大学を卒業して3年間ほどサラリーマンをした後、1年間のモーターサイクルひとり旅(1987-88)に出て以来、映像系(Photo,Movie,Web)のフリーランスとして20年ほど暮らしてきた。仕事に関していろいろ思うことをまとめてみた。仕事というと、福井大学近くの文具店「角文」さんのコピーが気に入っている。「オフィスはもちろん、学校でも、家庭でも、ボランティアでも、目的のある活動・・・それは、すべてしごとです。」
若いときは行動を「仕事」(営利目的)「勉強」(将来に対する投資)「遊び」(生活以外の消費活動のひとつ。行動そのものが目的。)に分類していた。ここ数年の行動を分析してみると、NPO活動(非営利の社会活動)、教育(家事・育児を含む)が大きくなってきたことを感じる。「勉強」は、お金を使うのは変わっていないが、意識の中では「仕事」の中に取り込まれてしまった。「遊び」はほとんど無くなってしまった。「歌を歌う」という行動は、プロ歌手の場合は「仕事」だし、福祉施設などで歌う場合は「NPO活動」、子どもに教えるために歌うなら「教育」、趣味のカラオケは「遊び」に分類される。(やや違った視点から、習い事やトレーニングなど「自己研鑽」というのも有るかも)
映像系制作者というのは、趣味とプロフェッショナルが存在している珍しい職業だ。ほとんどの職業は、「仕事」としてしか存在していないので、ときどき、「趣味と実益を兼ねていて羨ましい」などと勘違いされることがあり正直言って迷惑だ。この辺はなかなかわかって貰えないのが現実だ。

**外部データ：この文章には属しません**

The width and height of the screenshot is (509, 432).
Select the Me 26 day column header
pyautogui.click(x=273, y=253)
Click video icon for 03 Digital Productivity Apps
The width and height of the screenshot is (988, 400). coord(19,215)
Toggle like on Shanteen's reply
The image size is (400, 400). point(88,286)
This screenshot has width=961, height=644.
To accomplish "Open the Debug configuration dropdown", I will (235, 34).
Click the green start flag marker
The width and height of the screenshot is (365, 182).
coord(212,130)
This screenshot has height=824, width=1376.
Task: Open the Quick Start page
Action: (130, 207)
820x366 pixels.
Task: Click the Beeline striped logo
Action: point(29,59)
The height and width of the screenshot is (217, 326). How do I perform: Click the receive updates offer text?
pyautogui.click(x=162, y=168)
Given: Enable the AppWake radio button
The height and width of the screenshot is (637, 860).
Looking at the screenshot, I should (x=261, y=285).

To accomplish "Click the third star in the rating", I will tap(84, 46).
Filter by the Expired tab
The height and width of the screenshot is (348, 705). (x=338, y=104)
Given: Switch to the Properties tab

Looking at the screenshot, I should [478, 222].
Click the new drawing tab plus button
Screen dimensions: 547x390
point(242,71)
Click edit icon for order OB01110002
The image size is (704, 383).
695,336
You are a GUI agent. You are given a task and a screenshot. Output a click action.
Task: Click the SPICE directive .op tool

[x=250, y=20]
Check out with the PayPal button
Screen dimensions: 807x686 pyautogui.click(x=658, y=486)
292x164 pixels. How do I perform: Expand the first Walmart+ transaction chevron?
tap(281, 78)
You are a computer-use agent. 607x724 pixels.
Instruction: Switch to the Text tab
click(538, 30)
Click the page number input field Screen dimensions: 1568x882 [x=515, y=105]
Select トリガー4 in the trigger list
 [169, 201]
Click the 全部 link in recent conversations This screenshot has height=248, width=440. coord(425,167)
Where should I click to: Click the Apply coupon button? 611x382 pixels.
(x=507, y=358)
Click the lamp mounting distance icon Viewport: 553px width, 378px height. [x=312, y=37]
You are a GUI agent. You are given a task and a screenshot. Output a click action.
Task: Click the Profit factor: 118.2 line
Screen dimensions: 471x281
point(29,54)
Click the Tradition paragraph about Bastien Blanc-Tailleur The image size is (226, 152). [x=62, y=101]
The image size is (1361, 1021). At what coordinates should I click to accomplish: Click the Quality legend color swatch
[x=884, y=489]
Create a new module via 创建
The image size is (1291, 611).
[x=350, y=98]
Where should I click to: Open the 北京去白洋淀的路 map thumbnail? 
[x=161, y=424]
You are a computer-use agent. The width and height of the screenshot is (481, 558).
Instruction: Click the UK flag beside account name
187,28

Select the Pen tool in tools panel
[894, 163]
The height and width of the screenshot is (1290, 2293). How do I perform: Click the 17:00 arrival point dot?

プロの制作には予算(制作費+ギャランティ)、納期(打ち合わせから完成までの時間)、品質(作品のクオリティ)の3要素が絡み合っていて、全てを満たすことは不可能だ。良い仕事は、予算が潤沢で制作期間も充分に用意されていて、打ち合わせで仕様もしっかり決まっている。逆におぞい(福井弁で悪いとか粗末という意味)仕事は、予算が無く、納期も短く、さらに仕様がハッキリせず、やり直しが多い。プロフェッショナルとしては、最終ゴールを見定め、最良の提案とするように心がけている。
やるべきしごととしては、「出来ること」「やりたいこと」「求められていること」の3つが重なった部分だけ。いろいろな意味で、本業をボランティアにすることは慎まなければならない。特に求められてもいないことをするとお互いにマイナスになるだけだ。
最後に働き方の種類を3つに分類してみた。雇われない生き方として「起業」と「フリーランス」があるが、起業は会社形式で複数の人間で動くものでフリーランスは基本的にひとりと考えている。大学では、「就職」の指導しかしていないのが残念だが、これからの日本は変わっていくことだろう。